A few years ago, after attending my Xth Storage Networking World, I created this satirical piece, leveraging a popular movie poster of the day for a great film called Shaun of the Dead.
Only IBM Edge 2013 isn’t like your typical SNW used to be (I say “used to be” because I haven’t been to that show in a few years, so I really can’t say if it has improved at all). What I like about IBM is that they, unlike many large vendors, actually innovate. They have distinguished engineers who deserve the title — who actually come up with semi-original or original thoughts and ideas. Moreover, IBM’s partner ecosystem (unlike that of, say, your popular server hypervisor vendor) doesn’t exist simply to remedy things that IBM technology breaks.
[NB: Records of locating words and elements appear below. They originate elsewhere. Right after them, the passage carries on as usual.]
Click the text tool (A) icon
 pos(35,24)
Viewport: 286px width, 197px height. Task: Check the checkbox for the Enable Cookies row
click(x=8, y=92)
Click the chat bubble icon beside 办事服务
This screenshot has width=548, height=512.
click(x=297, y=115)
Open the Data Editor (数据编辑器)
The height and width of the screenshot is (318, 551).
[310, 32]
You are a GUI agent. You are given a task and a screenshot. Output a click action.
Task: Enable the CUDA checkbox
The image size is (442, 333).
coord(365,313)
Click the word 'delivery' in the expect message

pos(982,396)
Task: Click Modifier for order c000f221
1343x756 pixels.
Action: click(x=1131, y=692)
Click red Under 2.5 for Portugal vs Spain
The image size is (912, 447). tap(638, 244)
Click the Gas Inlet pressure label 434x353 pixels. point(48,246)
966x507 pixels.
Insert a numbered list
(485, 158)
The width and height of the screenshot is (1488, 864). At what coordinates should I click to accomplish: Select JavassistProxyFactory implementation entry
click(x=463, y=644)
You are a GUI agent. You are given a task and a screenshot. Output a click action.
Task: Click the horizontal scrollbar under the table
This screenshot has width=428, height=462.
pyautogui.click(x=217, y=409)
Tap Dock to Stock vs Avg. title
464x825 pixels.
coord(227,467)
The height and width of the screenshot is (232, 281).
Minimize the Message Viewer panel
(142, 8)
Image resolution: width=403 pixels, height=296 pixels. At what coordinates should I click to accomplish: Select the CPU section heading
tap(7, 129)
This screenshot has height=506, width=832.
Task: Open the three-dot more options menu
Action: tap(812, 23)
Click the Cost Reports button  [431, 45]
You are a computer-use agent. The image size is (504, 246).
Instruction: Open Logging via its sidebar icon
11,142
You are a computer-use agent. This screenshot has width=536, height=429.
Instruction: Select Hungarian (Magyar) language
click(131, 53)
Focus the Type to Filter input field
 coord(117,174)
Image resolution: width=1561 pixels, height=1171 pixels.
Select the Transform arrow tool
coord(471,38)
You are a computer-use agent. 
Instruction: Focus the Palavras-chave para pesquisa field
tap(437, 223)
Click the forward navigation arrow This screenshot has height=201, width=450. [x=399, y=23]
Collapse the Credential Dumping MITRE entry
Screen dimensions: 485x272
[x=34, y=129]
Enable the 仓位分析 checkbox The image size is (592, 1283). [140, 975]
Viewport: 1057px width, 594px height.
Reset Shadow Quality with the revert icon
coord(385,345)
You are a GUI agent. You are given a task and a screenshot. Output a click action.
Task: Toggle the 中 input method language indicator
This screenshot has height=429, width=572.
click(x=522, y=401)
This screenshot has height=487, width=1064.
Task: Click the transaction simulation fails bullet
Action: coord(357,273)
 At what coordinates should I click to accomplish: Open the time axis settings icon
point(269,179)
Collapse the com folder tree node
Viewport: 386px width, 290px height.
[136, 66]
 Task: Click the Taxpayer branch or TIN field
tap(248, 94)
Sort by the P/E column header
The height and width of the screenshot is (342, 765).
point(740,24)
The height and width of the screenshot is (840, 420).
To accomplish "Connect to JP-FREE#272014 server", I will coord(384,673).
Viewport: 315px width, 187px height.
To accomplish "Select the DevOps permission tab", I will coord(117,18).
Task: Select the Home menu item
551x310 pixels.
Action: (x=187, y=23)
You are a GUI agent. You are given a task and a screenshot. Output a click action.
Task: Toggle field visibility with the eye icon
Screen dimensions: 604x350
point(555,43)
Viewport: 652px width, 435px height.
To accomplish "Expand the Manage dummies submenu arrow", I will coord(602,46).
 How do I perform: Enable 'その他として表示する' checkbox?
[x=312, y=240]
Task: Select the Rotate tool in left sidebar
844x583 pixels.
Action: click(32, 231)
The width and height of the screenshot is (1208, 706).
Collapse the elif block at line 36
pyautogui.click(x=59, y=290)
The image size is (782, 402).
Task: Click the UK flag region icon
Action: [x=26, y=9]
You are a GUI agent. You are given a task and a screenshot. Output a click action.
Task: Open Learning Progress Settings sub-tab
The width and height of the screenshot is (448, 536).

Complementary technologies can and do exist in IBM world, and Big Blue seems to have the guts that its competitors lack — to open up some of their technology for third parties to enhance and add value.
Moreover, IBM conferences tend to grow from grass roots, or at least to be shaped by them. I am old enough to remember that SHARE was not a user group. It was an organization of IT folk who joined together to tell the vendors what they needed and wanted, not to march in lock-step to whatever tech the vendors were handing down. Remember the Mellon Mods? Mellon Bank decided to write their own JCL exits, then to share them in quasi product style.
At this year’s Edge, I am looking forward to rubbing elbows with intelligent attendees who are there for more than the tchotchke they can collect from a booth. I like how accessible the distinguished engineers are to impromptu discussions and debates. I hope they do another mix-up at the end of this one, a free-form panel discussion including many IBM engineering luminaries who will take on the queries of all comers. That was one of my favorite events last year!
I fully expect to hear some corporate speak, some mucky-mucks talking in carefully crafted code phrases that avoid forward looking statements. But I also expect a great signal to noise ratio, this being IBM after all. And I expect all of the humility that goes with the mental acuity of IBM experts and distiguished engineers.
Bottom line: there are no zombies at Edge. There are a lot of folks who have spilled a lot of blood in the data center mud and who do not consider themselves inferiors or students, but peers of everyone in an IBM badge or shirt. To their credit, I have yet to encounter an IBM operative at the show who holds him or herself in false esteem or comports with an air of superiority. At the end of the day, this is a show where old nerds and new nerds gather together to share ideas, share problems, and share jokes.